Everybody at the time believed this, on both sides of the issue.
I'm not so sure. There was no particular reason slavery couldn't have gone on being economically profitable in the South, at least if they changed some of their farming practices that essentially mined the soil.
Plantation agriculture wasn't going to expand much into the territories anyway. Tough to grow cotton in Nebraska.
That's why for the real pro-slavery guys secession was only the first step. After breaking away from the Union, they intended to conquer Latin America and impose slavery on nations most of which had already outlawed it.
They also planned to start the African slave trade up again. Of course, the Royal and US Navies might have had some input on the practicality of that idea.
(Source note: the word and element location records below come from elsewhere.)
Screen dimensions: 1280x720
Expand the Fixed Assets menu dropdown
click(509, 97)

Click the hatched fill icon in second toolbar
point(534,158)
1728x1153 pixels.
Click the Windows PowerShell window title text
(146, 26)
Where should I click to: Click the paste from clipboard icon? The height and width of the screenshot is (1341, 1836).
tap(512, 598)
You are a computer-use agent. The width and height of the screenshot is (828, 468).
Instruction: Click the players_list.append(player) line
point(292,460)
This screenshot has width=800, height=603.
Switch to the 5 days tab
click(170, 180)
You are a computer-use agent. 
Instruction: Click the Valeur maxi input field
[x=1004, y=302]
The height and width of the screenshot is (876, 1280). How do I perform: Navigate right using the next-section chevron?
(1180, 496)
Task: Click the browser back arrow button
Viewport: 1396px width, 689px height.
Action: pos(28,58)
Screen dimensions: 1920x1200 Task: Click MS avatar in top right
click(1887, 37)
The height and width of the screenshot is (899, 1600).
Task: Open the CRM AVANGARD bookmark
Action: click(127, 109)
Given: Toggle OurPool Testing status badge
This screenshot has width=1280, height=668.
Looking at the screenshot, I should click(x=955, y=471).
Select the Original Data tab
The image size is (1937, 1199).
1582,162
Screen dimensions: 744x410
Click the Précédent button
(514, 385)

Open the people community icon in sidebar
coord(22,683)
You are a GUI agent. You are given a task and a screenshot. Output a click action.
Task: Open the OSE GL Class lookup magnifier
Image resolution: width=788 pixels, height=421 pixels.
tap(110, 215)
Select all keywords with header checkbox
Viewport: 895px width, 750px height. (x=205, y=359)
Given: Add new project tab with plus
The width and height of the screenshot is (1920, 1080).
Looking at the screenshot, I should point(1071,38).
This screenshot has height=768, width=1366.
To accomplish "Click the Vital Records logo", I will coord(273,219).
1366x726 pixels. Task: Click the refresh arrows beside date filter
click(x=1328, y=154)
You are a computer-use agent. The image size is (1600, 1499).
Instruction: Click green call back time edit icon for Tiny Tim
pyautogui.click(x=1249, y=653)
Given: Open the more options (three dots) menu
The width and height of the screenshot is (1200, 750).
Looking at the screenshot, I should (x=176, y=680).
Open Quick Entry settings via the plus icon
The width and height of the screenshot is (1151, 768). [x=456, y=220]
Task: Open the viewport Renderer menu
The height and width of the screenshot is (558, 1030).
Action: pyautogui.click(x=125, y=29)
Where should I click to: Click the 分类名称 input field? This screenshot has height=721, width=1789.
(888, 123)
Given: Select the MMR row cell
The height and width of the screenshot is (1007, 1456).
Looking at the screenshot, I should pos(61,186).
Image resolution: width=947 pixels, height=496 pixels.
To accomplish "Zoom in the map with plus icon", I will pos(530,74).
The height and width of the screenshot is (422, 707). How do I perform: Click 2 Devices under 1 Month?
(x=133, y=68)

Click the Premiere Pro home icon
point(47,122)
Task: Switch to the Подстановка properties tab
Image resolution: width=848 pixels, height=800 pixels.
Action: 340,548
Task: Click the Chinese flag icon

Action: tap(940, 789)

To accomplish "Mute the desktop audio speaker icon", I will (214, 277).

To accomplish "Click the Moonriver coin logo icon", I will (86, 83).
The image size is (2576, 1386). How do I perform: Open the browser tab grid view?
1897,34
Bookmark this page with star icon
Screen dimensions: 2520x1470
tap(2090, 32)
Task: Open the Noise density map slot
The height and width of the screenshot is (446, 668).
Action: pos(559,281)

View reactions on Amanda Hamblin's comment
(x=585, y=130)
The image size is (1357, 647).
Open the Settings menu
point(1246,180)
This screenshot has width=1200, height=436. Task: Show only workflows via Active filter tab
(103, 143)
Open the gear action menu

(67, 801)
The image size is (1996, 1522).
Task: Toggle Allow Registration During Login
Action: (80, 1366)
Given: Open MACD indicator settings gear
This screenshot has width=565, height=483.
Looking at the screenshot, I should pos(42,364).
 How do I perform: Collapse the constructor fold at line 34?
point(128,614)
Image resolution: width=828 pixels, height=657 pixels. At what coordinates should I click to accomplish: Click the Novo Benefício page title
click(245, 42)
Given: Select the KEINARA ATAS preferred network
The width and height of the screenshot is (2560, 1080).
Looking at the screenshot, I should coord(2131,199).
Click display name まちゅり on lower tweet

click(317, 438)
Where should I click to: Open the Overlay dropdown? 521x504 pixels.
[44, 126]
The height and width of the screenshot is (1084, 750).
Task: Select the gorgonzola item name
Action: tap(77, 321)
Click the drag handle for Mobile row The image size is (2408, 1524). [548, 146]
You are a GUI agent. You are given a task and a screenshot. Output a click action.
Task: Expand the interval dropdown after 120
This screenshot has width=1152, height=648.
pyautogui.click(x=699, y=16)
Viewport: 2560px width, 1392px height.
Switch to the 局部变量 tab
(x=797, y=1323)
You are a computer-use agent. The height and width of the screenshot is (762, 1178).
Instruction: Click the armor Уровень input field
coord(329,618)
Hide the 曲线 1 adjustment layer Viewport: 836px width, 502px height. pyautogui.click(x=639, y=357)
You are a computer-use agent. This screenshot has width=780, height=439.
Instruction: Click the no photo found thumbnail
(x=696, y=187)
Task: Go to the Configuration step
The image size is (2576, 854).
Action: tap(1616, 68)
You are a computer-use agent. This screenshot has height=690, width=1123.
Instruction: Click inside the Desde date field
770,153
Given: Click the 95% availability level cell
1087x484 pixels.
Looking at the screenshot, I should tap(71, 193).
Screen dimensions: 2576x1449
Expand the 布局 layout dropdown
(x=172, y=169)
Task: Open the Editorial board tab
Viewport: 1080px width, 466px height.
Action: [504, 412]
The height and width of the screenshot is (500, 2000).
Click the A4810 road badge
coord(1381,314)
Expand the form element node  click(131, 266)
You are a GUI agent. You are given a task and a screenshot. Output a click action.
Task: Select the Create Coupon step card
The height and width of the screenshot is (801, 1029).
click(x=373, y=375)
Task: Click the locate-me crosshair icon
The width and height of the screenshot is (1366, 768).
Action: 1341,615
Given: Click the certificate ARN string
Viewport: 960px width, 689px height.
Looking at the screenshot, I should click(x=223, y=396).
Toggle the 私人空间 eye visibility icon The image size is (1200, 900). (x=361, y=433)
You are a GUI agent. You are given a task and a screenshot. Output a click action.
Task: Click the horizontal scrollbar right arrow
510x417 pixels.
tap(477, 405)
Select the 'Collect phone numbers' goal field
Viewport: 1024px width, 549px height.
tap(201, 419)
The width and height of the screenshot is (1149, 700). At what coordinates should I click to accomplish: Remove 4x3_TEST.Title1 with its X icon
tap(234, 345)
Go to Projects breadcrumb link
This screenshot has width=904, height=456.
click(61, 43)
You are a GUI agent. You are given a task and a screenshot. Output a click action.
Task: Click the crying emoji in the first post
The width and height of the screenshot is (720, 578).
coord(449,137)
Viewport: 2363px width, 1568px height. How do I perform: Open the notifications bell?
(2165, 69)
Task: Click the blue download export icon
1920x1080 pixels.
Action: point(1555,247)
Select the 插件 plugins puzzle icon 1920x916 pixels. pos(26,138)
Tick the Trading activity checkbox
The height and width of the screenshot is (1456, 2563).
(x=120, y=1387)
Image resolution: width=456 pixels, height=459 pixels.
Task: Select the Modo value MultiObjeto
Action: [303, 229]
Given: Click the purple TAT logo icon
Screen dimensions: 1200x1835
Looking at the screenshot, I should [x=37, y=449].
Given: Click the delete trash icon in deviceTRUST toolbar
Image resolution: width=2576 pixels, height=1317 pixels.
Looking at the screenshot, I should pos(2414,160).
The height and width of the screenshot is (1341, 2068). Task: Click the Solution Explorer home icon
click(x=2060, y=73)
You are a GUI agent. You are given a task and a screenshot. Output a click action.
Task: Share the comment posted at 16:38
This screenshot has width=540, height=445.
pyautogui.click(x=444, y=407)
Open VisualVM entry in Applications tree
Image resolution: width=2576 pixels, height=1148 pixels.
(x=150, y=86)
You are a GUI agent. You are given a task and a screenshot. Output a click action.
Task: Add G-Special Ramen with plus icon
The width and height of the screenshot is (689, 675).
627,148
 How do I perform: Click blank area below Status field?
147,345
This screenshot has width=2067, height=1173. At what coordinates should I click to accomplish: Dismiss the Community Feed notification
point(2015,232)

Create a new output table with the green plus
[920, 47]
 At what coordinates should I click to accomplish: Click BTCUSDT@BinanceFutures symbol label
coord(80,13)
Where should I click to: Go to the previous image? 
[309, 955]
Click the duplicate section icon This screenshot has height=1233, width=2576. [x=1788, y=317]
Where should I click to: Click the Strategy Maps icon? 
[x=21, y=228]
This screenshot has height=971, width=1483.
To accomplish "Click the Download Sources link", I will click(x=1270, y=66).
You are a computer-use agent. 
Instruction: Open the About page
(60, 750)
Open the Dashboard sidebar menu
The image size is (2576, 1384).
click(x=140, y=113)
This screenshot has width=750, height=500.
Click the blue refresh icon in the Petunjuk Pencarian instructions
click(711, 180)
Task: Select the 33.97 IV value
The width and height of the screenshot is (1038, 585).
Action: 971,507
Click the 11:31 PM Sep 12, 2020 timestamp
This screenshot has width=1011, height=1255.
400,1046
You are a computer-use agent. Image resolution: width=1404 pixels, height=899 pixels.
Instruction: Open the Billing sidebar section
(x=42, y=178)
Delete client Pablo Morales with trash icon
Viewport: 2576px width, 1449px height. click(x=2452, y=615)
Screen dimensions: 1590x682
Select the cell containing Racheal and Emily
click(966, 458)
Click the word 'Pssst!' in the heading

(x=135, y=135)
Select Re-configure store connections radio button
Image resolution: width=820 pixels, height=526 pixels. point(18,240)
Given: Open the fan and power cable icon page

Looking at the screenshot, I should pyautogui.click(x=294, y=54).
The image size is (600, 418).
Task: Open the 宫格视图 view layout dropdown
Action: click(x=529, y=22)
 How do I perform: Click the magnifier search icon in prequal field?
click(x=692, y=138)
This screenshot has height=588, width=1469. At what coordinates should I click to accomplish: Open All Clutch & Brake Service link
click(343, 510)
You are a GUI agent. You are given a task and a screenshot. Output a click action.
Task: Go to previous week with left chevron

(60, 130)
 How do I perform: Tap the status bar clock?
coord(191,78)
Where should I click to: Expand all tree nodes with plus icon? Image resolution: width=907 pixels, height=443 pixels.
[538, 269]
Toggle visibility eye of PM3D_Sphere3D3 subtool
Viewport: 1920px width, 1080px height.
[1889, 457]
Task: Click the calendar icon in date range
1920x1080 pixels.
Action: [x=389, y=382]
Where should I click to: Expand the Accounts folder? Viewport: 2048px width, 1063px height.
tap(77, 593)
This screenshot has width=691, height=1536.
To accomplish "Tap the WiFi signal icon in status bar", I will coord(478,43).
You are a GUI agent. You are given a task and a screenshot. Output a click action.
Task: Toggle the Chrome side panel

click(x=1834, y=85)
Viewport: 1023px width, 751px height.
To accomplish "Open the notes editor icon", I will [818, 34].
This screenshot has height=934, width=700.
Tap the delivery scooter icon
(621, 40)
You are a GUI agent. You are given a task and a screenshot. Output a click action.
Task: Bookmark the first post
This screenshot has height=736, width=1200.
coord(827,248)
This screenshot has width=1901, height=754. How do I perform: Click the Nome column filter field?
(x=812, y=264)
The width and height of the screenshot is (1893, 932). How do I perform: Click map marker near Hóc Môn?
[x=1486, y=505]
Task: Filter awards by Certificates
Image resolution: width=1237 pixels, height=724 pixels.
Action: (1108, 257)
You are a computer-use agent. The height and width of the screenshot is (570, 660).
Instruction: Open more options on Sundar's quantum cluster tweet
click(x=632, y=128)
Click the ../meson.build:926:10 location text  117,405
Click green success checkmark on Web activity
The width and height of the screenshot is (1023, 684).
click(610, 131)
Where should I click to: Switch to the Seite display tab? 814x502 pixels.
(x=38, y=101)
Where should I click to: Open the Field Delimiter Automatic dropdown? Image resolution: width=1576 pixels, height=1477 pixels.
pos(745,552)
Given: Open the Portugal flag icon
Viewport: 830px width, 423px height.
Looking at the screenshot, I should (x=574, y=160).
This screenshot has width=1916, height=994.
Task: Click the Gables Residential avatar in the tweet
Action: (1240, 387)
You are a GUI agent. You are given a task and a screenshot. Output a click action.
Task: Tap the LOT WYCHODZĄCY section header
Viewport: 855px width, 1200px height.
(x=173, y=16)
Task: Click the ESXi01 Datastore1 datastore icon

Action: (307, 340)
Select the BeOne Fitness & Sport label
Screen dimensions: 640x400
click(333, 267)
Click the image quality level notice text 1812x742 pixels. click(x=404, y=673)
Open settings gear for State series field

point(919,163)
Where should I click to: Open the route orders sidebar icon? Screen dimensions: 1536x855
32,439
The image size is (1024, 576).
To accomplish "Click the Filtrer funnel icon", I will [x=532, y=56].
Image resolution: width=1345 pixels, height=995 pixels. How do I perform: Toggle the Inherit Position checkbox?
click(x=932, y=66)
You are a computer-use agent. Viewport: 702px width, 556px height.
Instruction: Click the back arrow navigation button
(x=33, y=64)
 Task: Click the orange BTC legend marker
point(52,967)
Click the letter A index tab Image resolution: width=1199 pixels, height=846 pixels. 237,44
That was not the issue as much as demographics were. The slave population grew far faster than the white population. By 1860, several of the deep South states had larger slave than free populations. That was fine -- to a point, as long as the demand for slaves in newly settled areas continued. The delemia of the slave economy was two fold. First, minus expansion, with a rapidly increasing supply of slaves and a deminishing demand as the plantation system reached its geographical limits, the value of slaves would plumet destroying the largest single source of wealth in the deep south especially.
Secondly, slavery contained within its current limits would have over another generation or so placed the ever smaller white population in very great risk from a hostile black population. Expansion was also a safety valve that kept the slave populations within controllable limits.
Lincoln and the Republican party's opposition to the further expansion of slavery is what drove the south into secession. They saw their lives and fortunes at risk if slavery were to be contained.
Tough to grow cotton in Nebraska.
True, but the gold, silver and copper mines of the west would have been worked by slaves instead of free men if the Slaveocracy had their way with expansion.